* [EXERCISE]: What you should output is the data below, unchanged in every character.

──────── DATA EXTRACT

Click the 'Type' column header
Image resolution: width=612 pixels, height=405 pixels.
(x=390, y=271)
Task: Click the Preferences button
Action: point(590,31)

────────────────

* [THE COMPLETED TASK]:
Click the 'Type' column header
Image resolution: width=612 pixels, height=405 pixels.
(x=390, y=271)
Task: Click the Preferences button
Action: point(590,31)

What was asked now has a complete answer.